Melvil Poupaud is a slight irritant as the hero Gaspard, a dithering, drifting, shy maths graduate who takes a holiday in the French seaside resort of Dinard before starting his first job and has some tricky girl juggling to do. Gaspard finds he cannot make his mind up between three likely girls, as he carelessly embarks on two new affairs while waiting for his true love to return from Spain.
However, the lazy, hazy, crazy summer romantic mood helps a lot. All this casual testosterone must be something in the air at Dinard, whose atmosphere is fragrantly captured.

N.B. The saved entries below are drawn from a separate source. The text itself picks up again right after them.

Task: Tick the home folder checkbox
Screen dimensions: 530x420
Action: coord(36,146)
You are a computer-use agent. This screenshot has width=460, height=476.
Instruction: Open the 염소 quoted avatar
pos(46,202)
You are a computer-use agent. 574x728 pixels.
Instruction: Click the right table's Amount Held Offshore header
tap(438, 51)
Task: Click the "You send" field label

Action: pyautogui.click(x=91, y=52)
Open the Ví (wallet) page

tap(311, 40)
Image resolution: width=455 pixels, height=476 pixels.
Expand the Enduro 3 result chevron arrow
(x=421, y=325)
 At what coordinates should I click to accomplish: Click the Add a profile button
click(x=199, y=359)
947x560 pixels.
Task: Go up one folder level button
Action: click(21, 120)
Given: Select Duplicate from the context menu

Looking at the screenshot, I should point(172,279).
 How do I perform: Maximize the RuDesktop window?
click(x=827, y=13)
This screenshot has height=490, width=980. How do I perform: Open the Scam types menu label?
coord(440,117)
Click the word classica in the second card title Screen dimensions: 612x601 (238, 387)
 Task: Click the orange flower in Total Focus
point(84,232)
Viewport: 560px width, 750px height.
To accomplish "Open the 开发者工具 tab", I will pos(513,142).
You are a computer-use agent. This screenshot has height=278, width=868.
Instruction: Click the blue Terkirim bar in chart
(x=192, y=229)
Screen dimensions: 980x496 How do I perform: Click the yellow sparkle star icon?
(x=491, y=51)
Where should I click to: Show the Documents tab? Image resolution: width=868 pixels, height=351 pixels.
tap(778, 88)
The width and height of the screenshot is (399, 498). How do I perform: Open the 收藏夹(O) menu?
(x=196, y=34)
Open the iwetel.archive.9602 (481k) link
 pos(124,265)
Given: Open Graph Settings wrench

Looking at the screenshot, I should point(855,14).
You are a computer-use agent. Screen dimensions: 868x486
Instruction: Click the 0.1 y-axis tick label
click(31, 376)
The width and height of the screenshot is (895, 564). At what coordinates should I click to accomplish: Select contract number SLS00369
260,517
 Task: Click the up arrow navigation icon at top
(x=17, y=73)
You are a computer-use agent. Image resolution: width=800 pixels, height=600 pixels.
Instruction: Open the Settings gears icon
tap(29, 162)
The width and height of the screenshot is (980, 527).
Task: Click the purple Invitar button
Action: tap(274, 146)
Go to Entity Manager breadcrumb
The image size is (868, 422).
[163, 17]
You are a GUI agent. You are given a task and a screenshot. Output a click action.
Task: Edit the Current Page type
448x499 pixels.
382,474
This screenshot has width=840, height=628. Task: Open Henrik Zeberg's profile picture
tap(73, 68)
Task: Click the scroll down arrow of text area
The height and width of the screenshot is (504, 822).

Also in the cast are Amanda Langlet, Gwenaëlle Simon and Aurelia Nolin.
It is followed by Autumn Tale [Conte d’automne] (1998).
It is the third of Éric Rohmer’s four seasonal tales, preceded by A Tale of Springtime and A Tale of Winter. It is the third film of his last series: The Tales of The Four Seasons.
Before this series of four, Rohmer made two series of six films: The Moral Tales and Comédies et Proverbes [Comedies and Proverbs].